___ Text segment

Fatigue is the number one symptom reported by people living with MS. But because it is “hidden,” it can be frustrating to get others to understand what you are feeling.
You may feel that only people with MS truly understand. But it’s important to talk about it to your family, friends, and coworkers. Otherwise, they might interpret your fatigue as laziness or lack of interest.
With some planning, You CAN talk to others about your fatigue!
Talk to your family
- Explain fatigue to children in ways they can understand. For younger children, it may be enough to explain that it is part of your MS. Explain what it feels like to older children in your own words.
- Plan to participate in family chores, like cooking or cleaning, around your other activities, including rest breaks. This will help your family understand that you are actively managing your fatigue, and that you are not lazy.
- Proactively managing your energy by pacing your activities, along with restorative sleep at night and rest breaks before becoming overly fatigued, will help educate others by your actions that "You Can".
Talk to your friends
- Share your personal experiences with fatigue in ways your friends can understand. Try comparing it to the flu.

______

> Task set:
**a.** List the things the text on MS fatigue names as part of proactively managing your energy.
**b.** Translate this sentence from the text on MS fatigue into Spanish: "Fatigue is the number one symptom reported by people living with MS."
**c.** Extend the text on talking to others about MS fatigue, picking up right after its last line.

___ Records shown

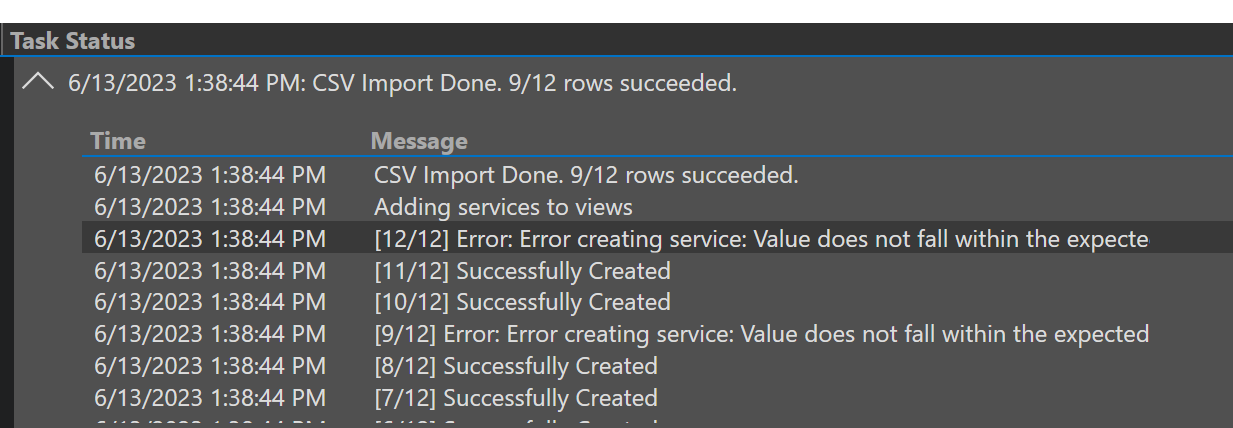
Task: Select the CSV Import Done summary line
Action: (x=402, y=83)
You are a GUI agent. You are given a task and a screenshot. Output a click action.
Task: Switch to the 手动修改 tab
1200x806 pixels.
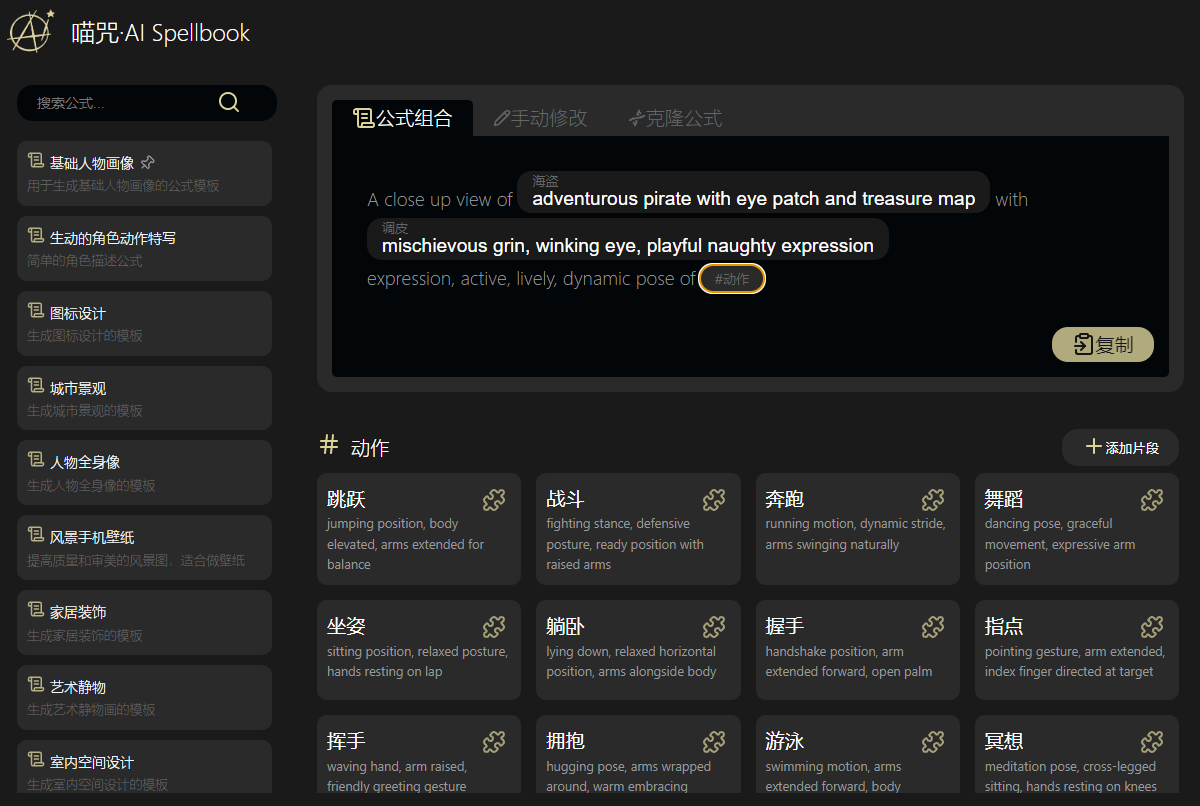[541, 118]
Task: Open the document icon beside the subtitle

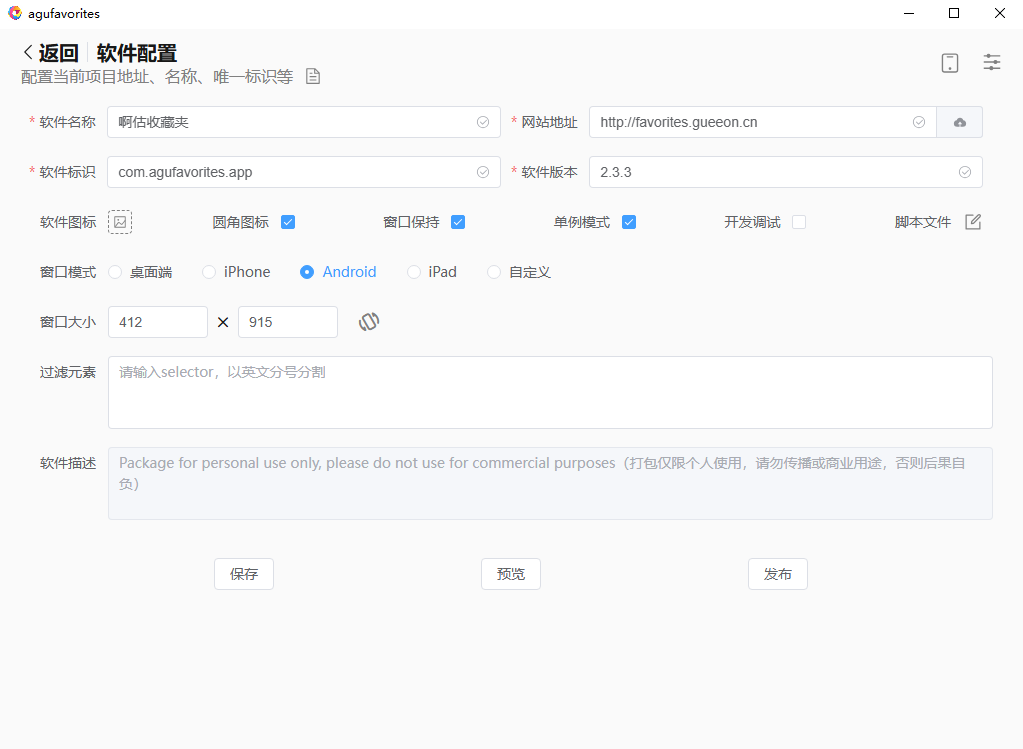Action: (313, 76)
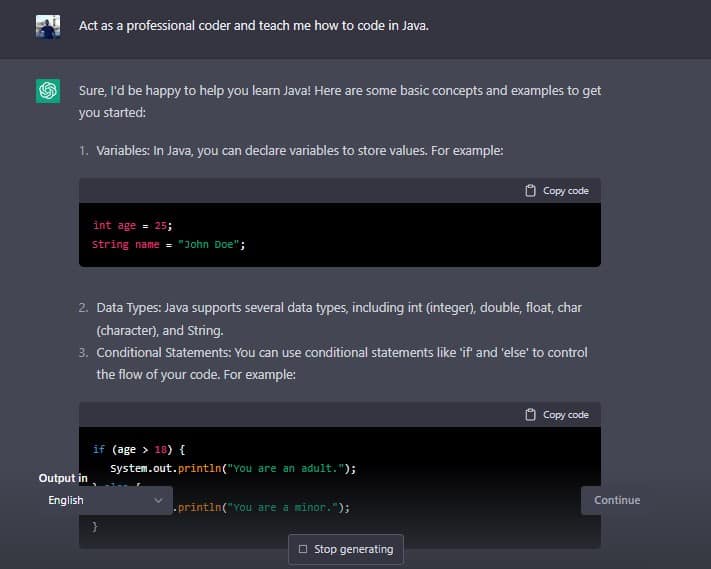Click the "if (age > 18)" code line
Viewport: 711px width, 569px height.
pyautogui.click(x=138, y=450)

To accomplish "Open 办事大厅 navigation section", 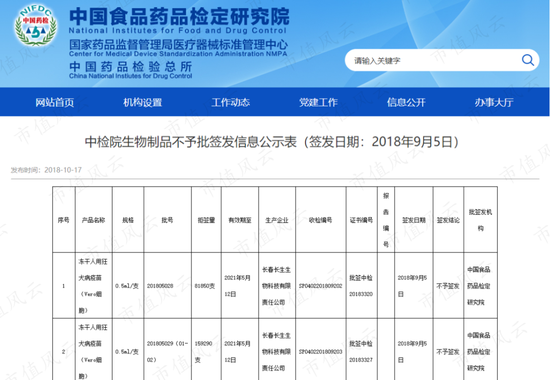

______

> Solved problems:
**a.**
- Pacing your activities
- Restorative sleep at night
- Rest breaks before becoming overly fatigued

**b.** La fatiga es el síntoma número uno que reportan las personas que viven con EM.

**c.**
- Give friends written materials about MS and fatigue.
- Don’t feel like you have to explain it every time. It’s OK to just say you’re tired. If you follow the two steps above, your friends will understand.
Talk to your coworkers
- Accommodate your work to your fatigue, so people can see that you are carrying your workload, but in a slightly different way.
- Give coworkers written materials about MS and fatigue (if you have disclosed your MS at work).
- Talk about fatigue in ways your coworkers may understand, Try comparing it to running a 10-mile race.
- Don’t feel like you have to explain it every time. Choose when and where to talk about your MS.
Author: Cindy Gackle, OTR, University of Minnesota Medical Center, Fairview; Can Do Multiple Sclerosis.